As the sole employee, Csemiczky spends 18 hours a week repairing dental equipment and 28 hours a week "implementing and managing the business' sales and marketing plan," which includes forecasting sales, reviewing and selecting product lines, preparing an annual budget, strategic planning, developing strategies for increasing customer base, marketing, and advertisement, representing the company at trade shows, and developing and overseeing annual accounting functions. (Def.'s State., ¶ 5). He also spends about 18 hours a week supervising a company that performs administrative and office support. (Def.'s State., ¶ 6). Another 9 hours a week is spent on business expansion plans; in the future, Csemiczky plans to spend twenty to twenty-five hours per week training a new employee. (Def.'s State., ¶ 7).
Niagara Handpiece successfully petitioned three times to classify Csemiczky as a non-immigrant intracompany transferee as a manager or executive pursuant to 8 U.S.C. § 1101(a)(15)(L), which authorized him to work temporarily under a L-1A visa. (Pls' State., ¶¶ 1-3). Csemiczky worked as President of Niagara Handpiece under 3 successive L-1A visas between February 12, 1998 and February 11, 1999, February 11, 1999 and February 10, 2002, and February 11, 2002 and February 10, 2005. (Pls' State., ¶¶ 1-3, Adm. Rec., pp. 237-238).*fn1
On or about March 1, 2001, Niagara Handpiece sought to classify Csemiczky as an employment based immigrant pursuant to 8 U.S.C. § 1153(b)(1)(c), as a multinational executive or manager. (Def.'s State., ¶ 8). Niagara Handpiece filed a Form I-140, also known as an Immigrant Petition for Alien Worker, and submitted documents from Denti-Tool Inc. and Niagara Handpiece to establish that Niagara Handpiece and Csemiczky met the statutory requirements for immigrant status. (Def.'s State., ¶ 9; Compl., Exs. B & C). These documents included articles of incorporation, financial and ownership statements, and United States and Canadian Tax returns. (Def.'s State., ¶ 10; Compl., Ex. C).
On August 15, 2001, CIS requested additional evidence, including: (1) a comprehensive description of Csemiczky's duties with an indication of how such duties have been and will be of a managerial or executive capacity; (2) a list of its employees with a breakdown of their respective duties and the number of hours spent carrying out said duties; (3) an hourly breakdown of duties for Csemiczky; and (4) various tax documents. (Def.'s State., ¶ 11; Compl., ¶ 9, Ex. D). By letter dated November 5, 2001, Csemiczky wrote that he was the sole employee, aside from an independent contractor hired to provide administrative services. (Def.'s State., ¶ 12).

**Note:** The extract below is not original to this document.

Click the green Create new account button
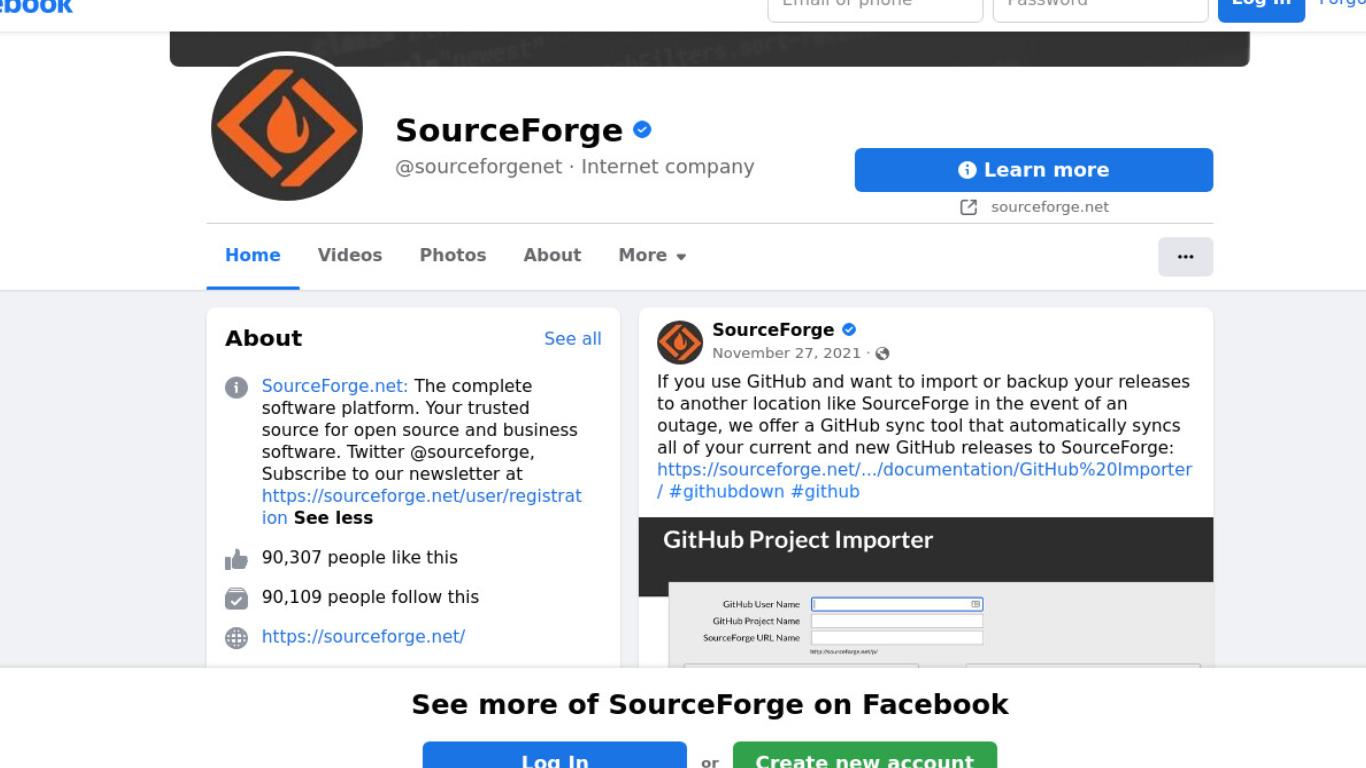This screenshot has height=768, width=1366. 865,755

On January 15, 2002, CIS denied the petition on the basis that the record did not demonstrate that Csemiczky's duties had been and would be primarily managerial or executive in nature. (Def.'s State., ¶ 13; Adm. Rec., pp. 66-70). Specifically, CIS found that Niagara Handpiece failed to show that Csemiczky functioned at a senior level within an organizational hierarchy other than in a position title, or that he managed a subordinate staff of professional, managerial, or supervisory personnel who would relieve him of performing non-qualifying duties. (Def.'s State., ¶ 14, Adm. Rec., p. 68). Further, CIS concluded that Csemiczky's duties, as outlined in his application, were vague, and that Niagara Handpiece did not specify what duties Csemiczky had been and would be performing, which qualified his position as managerial or executive in nature. (Def.'s State., ¶ 14, Adm. Rec., p. 68). In this decision, CIS erroneously reported: (1) that Niagara Handpiece did not provide its Federal United States Tax return for fiscal year 2000, as requested; and (2) that the company's net income was $31,845. (Def.'s State., ¶¶ 16-17, Adm. Rec., p. 68).

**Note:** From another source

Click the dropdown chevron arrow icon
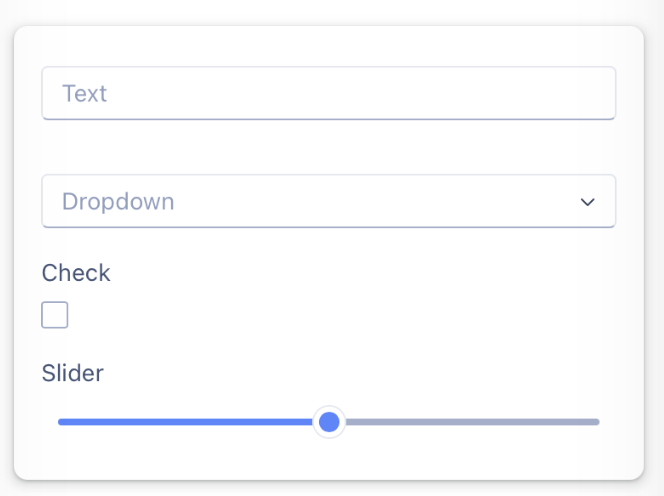The image size is (664, 496). pos(587,202)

On February 15, 2002, Niagara Handpiece filed an appeal with the Administrative Appeals Office ("AAO"). (Def.'s State., ¶ 18, Adm. Rec., p. 63). The basis of the appeal was that the CIS director made "erroneous conclusions" based on the documentation presented and "abused his discretionary powers" by determining that Niagara Handpiece failed to provide an essential document for proper adjudication of the petition. (Def.'s State., ¶ 19, Adm. Rec., p. 63). On November 21, 2003, the AAO dismissed Petitioner's appeal. (Def.'s State., ¶ 20, Adm. Rec., pp. 7-13). In so doing, the AAO noted that CIS did not in fact request the 2000 tax return and that it was not clear why the director used the figure of $31,845 for Petitioner's net income. (Def.'s State., ¶ 21, Adm. Rec., pp. 11-12). Nonetheless, the AAO reasoned that these inaccuracies related to "collateral" matters rather than the core issue of whether Csemiczky had been and would be performing managerial or executive duties. (Def.'s State., ¶ 21, Adm. Rec., p. 12).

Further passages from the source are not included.